In a take it or leave it, this work also discourages the use of dynamic libraries.  Yes, they impose a performance penalty, but they also provide valuable functionality.  It all depends on your use case for whether you should statically or dynamically link your code.  Code that is reused by separate executables should be in a dynamic library, as it reduces the memory requirements when running and reduces the effort to patch and update those executables.  Components that are only used by a single executable should be statically linked, unless the components are of significant size such that decoupling can still benefit memory usage and the updating process.

The author related that replacing printf with puts to just print a string has performance advantages, due to printf being a complicated "God function".  The basic point is valid that printf has significant functionality; however, the anecdote should be taken with a grain of salt.  Current compilers will do this optimization (replace printf with puts) automatically.

While most of the work provides small examples, the final chapters on concurrency (?) and memory management do not.  The concurrency chapter reads as a reference book, as it lists the various APIs available and what each does.  It would be better for the book to assume that the readers are familiar with these calls (as the author does with many other topics) and discuss possible optimizations within this scope.

To conclude, the book is not bad, but I also cannot say it is accurate on every point.  Especially with performance, programmers are apt to make prompt design decisions based on "their experience" or "recent publications".  Measure your code's performance.  Only then can you discern which techniques will provide value.

Thursday, December 29, 2016

Book Review: The Art of Readable Code

I really enjoyed reading The Art of Readable Code.  I always enjoy reading books on style, both English writing as well as source code.  The earlier chapters were a greater highlight to me, as they focused on the basics of style and particularly were demonstrated through languages with which I am familiar.  Some of the later chapters instead were examples particular to languages that I do not use, such as illustrating style pitfalls with JavaScript.  The book also had value in showing several approaches and continuing to refactor the code to better meet style and readability.

While the topic is style, this is really more about fundamentally good practices, which may be implemented in one of several ways (e.g., where to put braces, camel case, etc) that is termed style.  Between this and the examples within the text, I want to start requiring it of students.  I want them to read and see why style actually matters.  Or maybe we will just have to wait until they experience why it matters and suffer for it.

Monday, April 13, 2015

Book Review: Structured Parallel Programming

At SIGCSE this year, I spoke with several publishers about possible textbooks.  Primarily, for ones that would work in the different classes that I might teach.  As well as those that relate to my present research.  In this case, I received a copy of Structured Parallel Programming: Patterns for Efficient Computation from the publisher to review and consider for possible future use in a course.

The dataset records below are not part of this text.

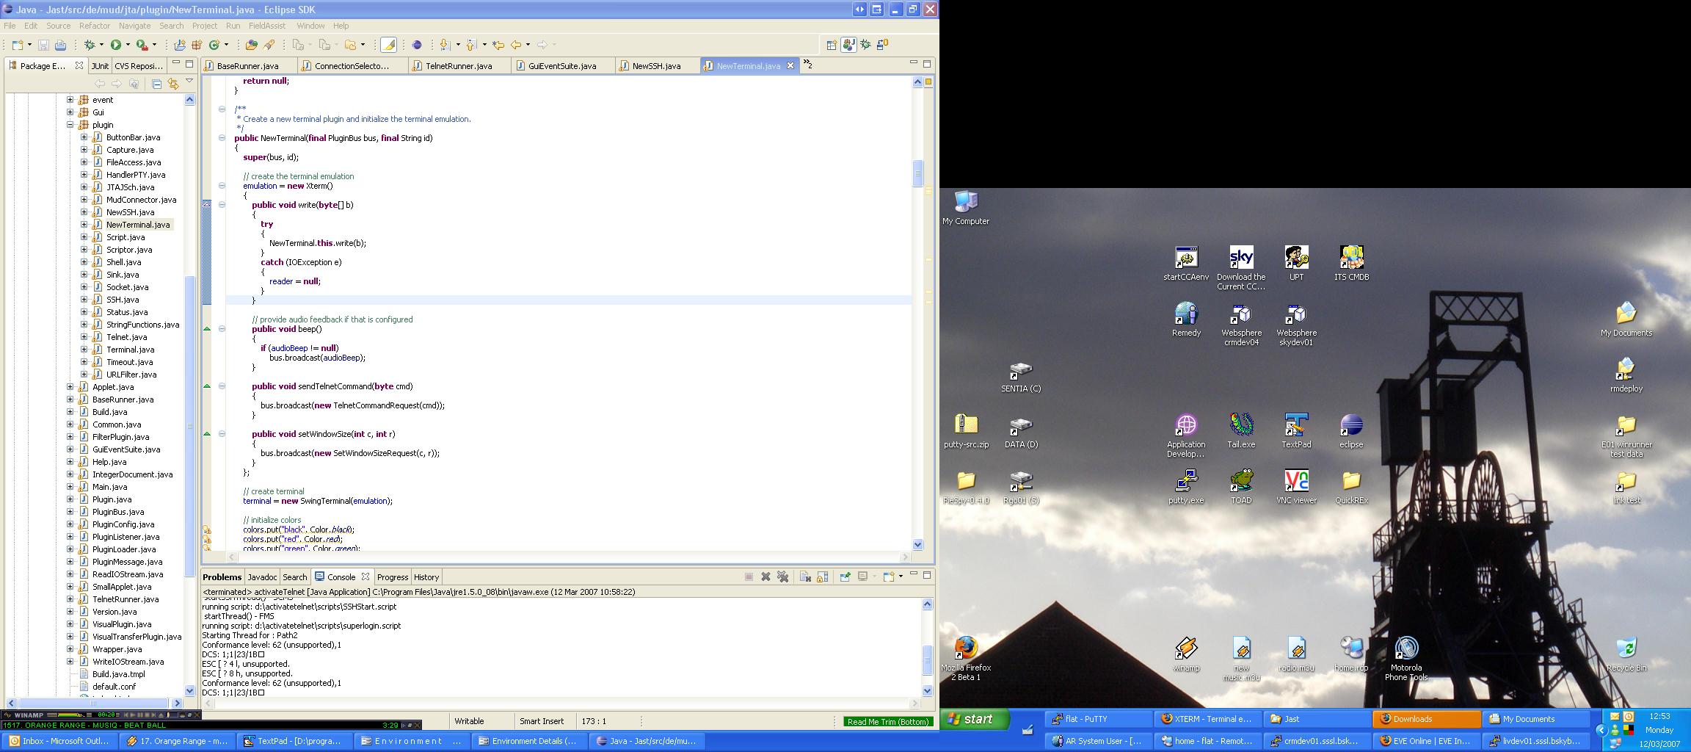This screenshot has height=752, width=1691.
Task: Toggle Scroll Lock in the Console view
Action: [823, 577]
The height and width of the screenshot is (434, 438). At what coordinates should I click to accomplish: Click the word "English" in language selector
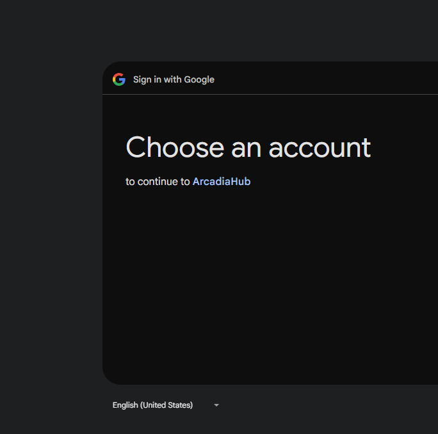(126, 405)
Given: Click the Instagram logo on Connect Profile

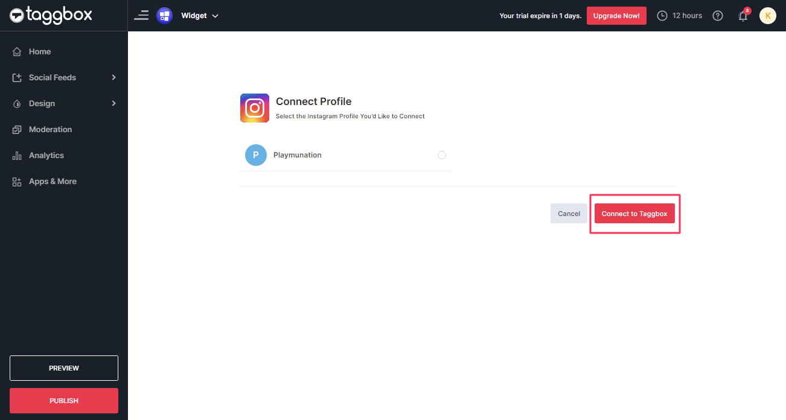Looking at the screenshot, I should (254, 107).
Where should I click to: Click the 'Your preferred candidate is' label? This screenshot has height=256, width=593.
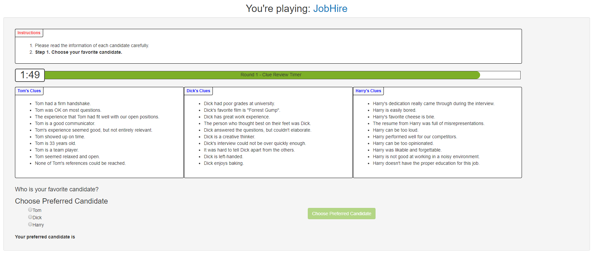coord(45,237)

This work is in three parts: the basics of parallelism and performance, the common patterns in which parallelism is expressed, and example implementations of several algorithms.  The second part is the core of the work.  To show maps, reduce, scatter and gather, stencil, fork-join, and pipeline.  But before we learned those details, we would come to key quotes for all that I do:
You cannot neglect the performance of serial code, hoping to make up the difference with parallelism.
And:
[The] performance of scalar processing is important; if it is slow it can end up dominating performance.
Therefore, parallelism is a method for improving the performance of already efficient code.

With both the common patterns, as well as the example implementations, the authors generally provide the source code for each pattern and implementation using Cilk, TBB, and OpenMP.  This source is not for casual readers.  More involved implementations can stretch for several pages, as the initial implementation and then subsequent refinements are explored.  While it serves well as a reference, it may have worked better to focus on one parallelism approach for each section and therefore give further explanation to the code, especially the language features used.  And thereby retain the pattern itself rather than becoming a practitioners' reference.

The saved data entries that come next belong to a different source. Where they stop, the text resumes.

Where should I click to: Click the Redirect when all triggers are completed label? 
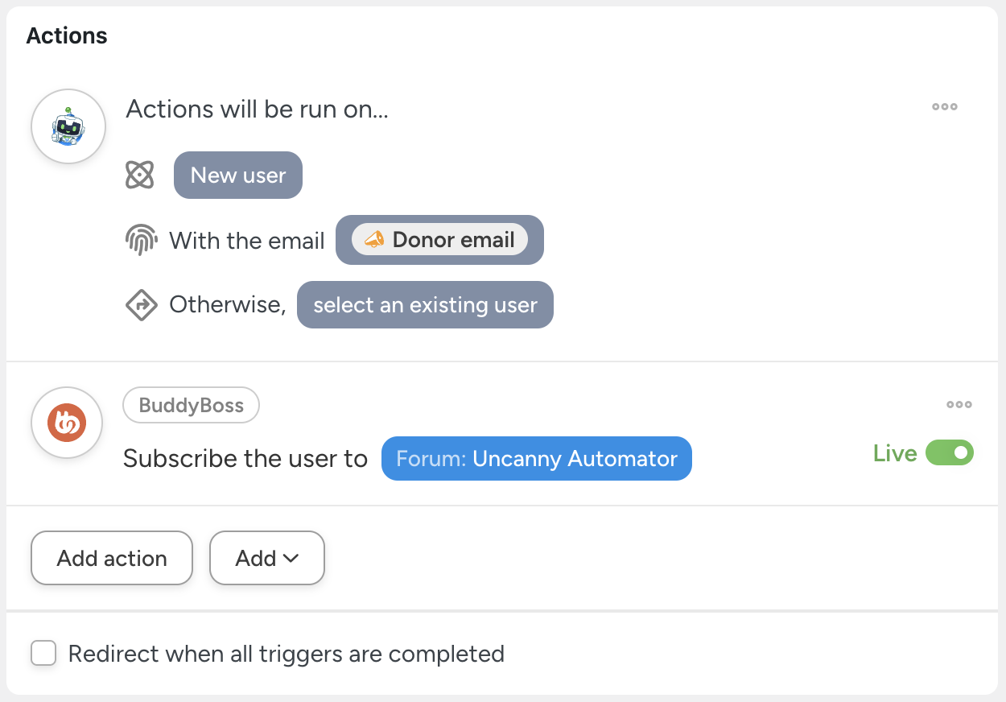pos(286,654)
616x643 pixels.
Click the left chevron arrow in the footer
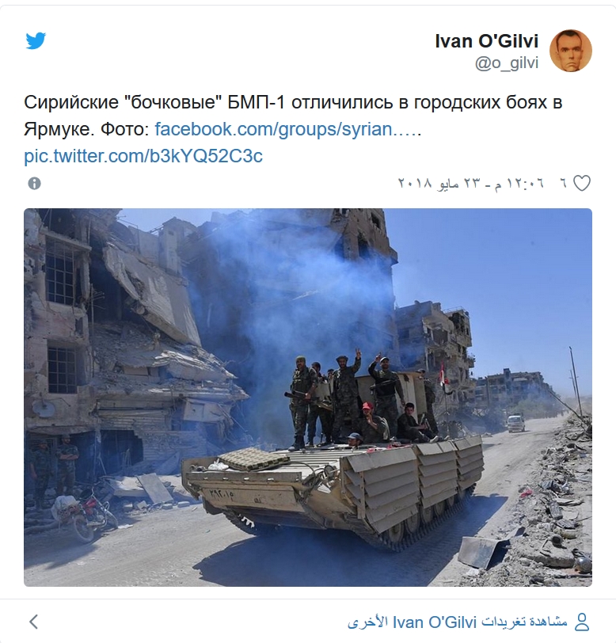(34, 622)
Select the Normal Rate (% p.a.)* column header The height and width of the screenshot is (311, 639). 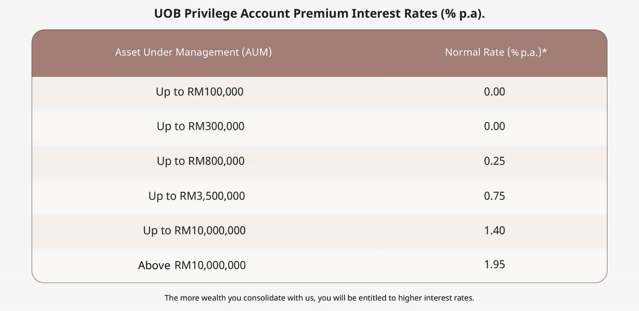496,52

The example implementations (the third part) are perhaps the least interesting for the classroom and potentially the most interesting for practitioners.  Clearly, if I was trying to write code similar to one of these problems, I would have an excellent reference and starting point.  However, that is quite rarely the case for myself and I suspect most people as well.

If I was teach a parallel programming course, I might consider using this work (although I still have other, similar textbooks to review); however, were I to do so I would be confining my teaching to the first two parts and may even to just 1 parallel programming paradigm.  Yes, I will admit that the last parallel programming course I took covered a diversity of paradigms (Cilk, vectorization, GPUs, OpenMP, MPI), yet I would have preferred to focus more on what one or two paradigms are capable of rather than just the taste of many.  Parallel programming takes a lot of work to learn and this book is one piece in that effort.

Tuesday, March 10, 2015

Book Review: Geek Sublime: The Beauty of Code, the Code of Beauty

A book of such promise is Geek Sublime: The Beauty of Code, the Code of Beauty, yet it fails.  The first third of this work followed the hopeful theme, intertwining the story of programming, its style, and the author's complex relationship with his Indian heritage, desire to be an artist (writer, etc), and his ability to make money programming.  An interesting twining that continued to encourage me to read, yet some worrisome signs developed.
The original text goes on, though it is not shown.